During 15 months in combat, the Hell Hawks won two Presidential Unit Citations, the first in October 1944 for downing 21 German fighters in a single dogfight, while losing none of their own. The 365th fought in support of the advancing GIs through the Battle of the Bulge, across the Rhine into Germany, and during the final defeat of Hitler’s legions in May 1945.
By war’s end, 69 fliers and ground crewmen of the 365th had been killed in combat or accidents. Their exploits are vividly told in “Hell Hawks! The Untold Story of the American Fliers Who Savaged Hitler’s Wehrmacht” by this writer and Robert F. Dorr (Zenith Press). The book is the top-selling title at the National Air and Space Museum, where a Thunderbolt rests beneath the right wing of the B-29 bomber Enola Gay.

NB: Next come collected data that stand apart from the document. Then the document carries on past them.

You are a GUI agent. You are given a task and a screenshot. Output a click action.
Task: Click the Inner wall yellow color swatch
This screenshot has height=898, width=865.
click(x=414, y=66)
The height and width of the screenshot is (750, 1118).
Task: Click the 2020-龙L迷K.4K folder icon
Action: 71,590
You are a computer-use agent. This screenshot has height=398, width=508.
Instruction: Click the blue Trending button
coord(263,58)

Hell Hawk crew chief Glenn Smith, 89, of Colorado Springs, is still devoted to his D-Day aircraft, the Thunderbolt: “I don’t think I could work on a better airplane. A lot of people ran it down because it wasn’t glamorous like a P-38 or P-51.”
On June 6 and 7, the 365th and other Thunderbolt groups were a constant presence over Normandy, blocking the advance of any German tank and troop reinforcements. Gen. Elwood “Pete” Quesada, commanding the 9th Air Force fighter command, wrote to his Thunderbolt men on June 8, “It is possible, if not probable, that your efforts were in large part responsible for the attack on Omaha Beach continuing. History will show that you saved the day.”

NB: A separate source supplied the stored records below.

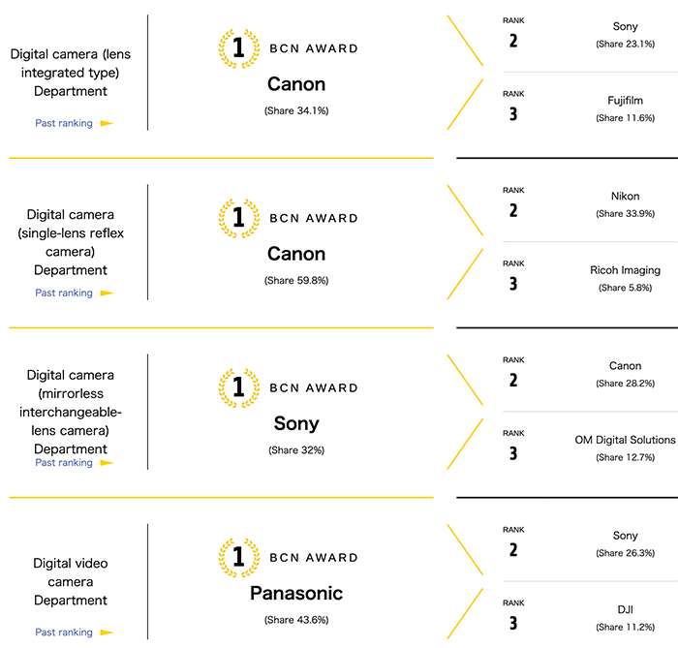Click yellow arrow next to video camera Past ranking

(107, 633)

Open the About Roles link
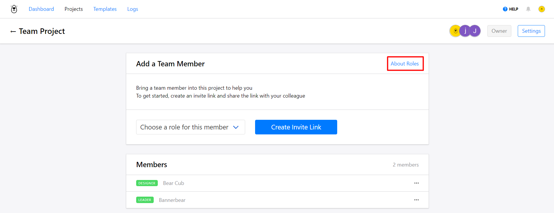[x=405, y=64]
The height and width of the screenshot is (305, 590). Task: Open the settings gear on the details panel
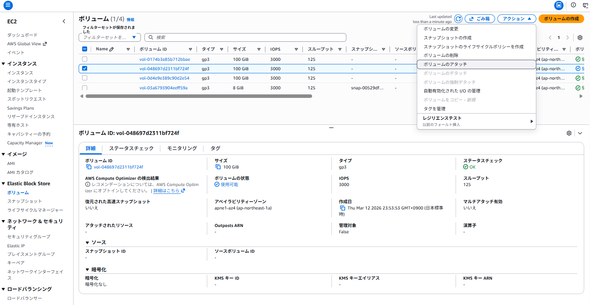[569, 133]
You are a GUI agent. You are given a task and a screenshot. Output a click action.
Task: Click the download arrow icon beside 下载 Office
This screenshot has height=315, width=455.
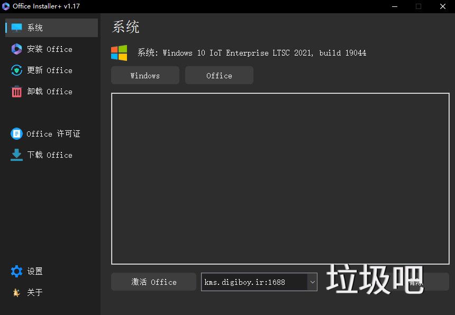16,155
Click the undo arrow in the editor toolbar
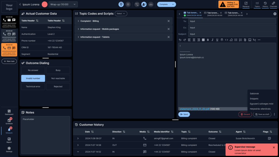Viewport: 279px width, 157px height. (180, 40)
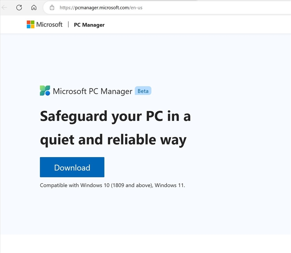Click the Microsoft wordmark in the header
The image size is (291, 253).
pyautogui.click(x=49, y=24)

Tom Jones, of Reston, is a former Air Force pilot, veteran space shuttle astronaut, author and speaker. His Web site is www.AstronautTomJones.com.

Republic P-47D, with bubble canopy, similar to those flown by Hell Hawks on D-Day (National Museum of the U.S. Air Force)

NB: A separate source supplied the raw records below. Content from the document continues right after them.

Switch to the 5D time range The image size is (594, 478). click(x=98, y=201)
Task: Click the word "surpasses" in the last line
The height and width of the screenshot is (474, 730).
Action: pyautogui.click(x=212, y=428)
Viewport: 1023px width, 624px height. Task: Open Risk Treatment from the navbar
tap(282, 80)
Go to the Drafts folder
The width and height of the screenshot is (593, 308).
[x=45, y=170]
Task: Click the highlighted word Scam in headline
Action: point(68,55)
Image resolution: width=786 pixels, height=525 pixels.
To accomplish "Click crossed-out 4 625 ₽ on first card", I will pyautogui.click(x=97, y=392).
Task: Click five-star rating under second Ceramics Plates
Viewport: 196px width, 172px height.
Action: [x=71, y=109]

Along with Lt Shipe on his final flight was a friend of mine, George Wagasky. His plane was damaged severely because of early detonation on the drop which was an intersection in France to prevent it’s usage. George managed to land on the Ilse of Wight with one landing gear inoperable. George was spared a similar fate that Lt Shipe experienced only because one of his 500 pound bombs broke loose on his takeoff. This was relayed to me by George Wagasky when we worked together.
Thank you, Mr. Worthy, for your additional comments below.
Tom Jones
From Doug Worthy:
Because of my interest in aviation, George relayed to me a very detailed story of the loss of Lt. Shipe…AND the near demise of himself. I had a picture at one time of George’s crashed plane when he tried to land with only one gear down on the Isle of Wight. When he left on that mission with Lt Shipe one of his 500-pound bombs broke loose…he told me it bounced in front of his plane and he had to immediately adjust for that weight loss. I still don’t know why it didn’t detonate.
When he witnessed what happened to Lt. Shipe on his bomb drop (with both 500-pounders) he had no idea what had happened. Lucky for George that he only dropped the one bomb he had left!…but even so, his undercarriage was shredded, which is why one landing gear wouldn’t function.
My understanding of the fuses on those bombs was this…Instead of having delayed fuses, the bombs had NON-delayed fuses, but the pilots didn’t know this and dropped their bombs very low for accuracy on that intersection in France.
George described the huge armada of ships in the channel on D-Day pretty much the way others have.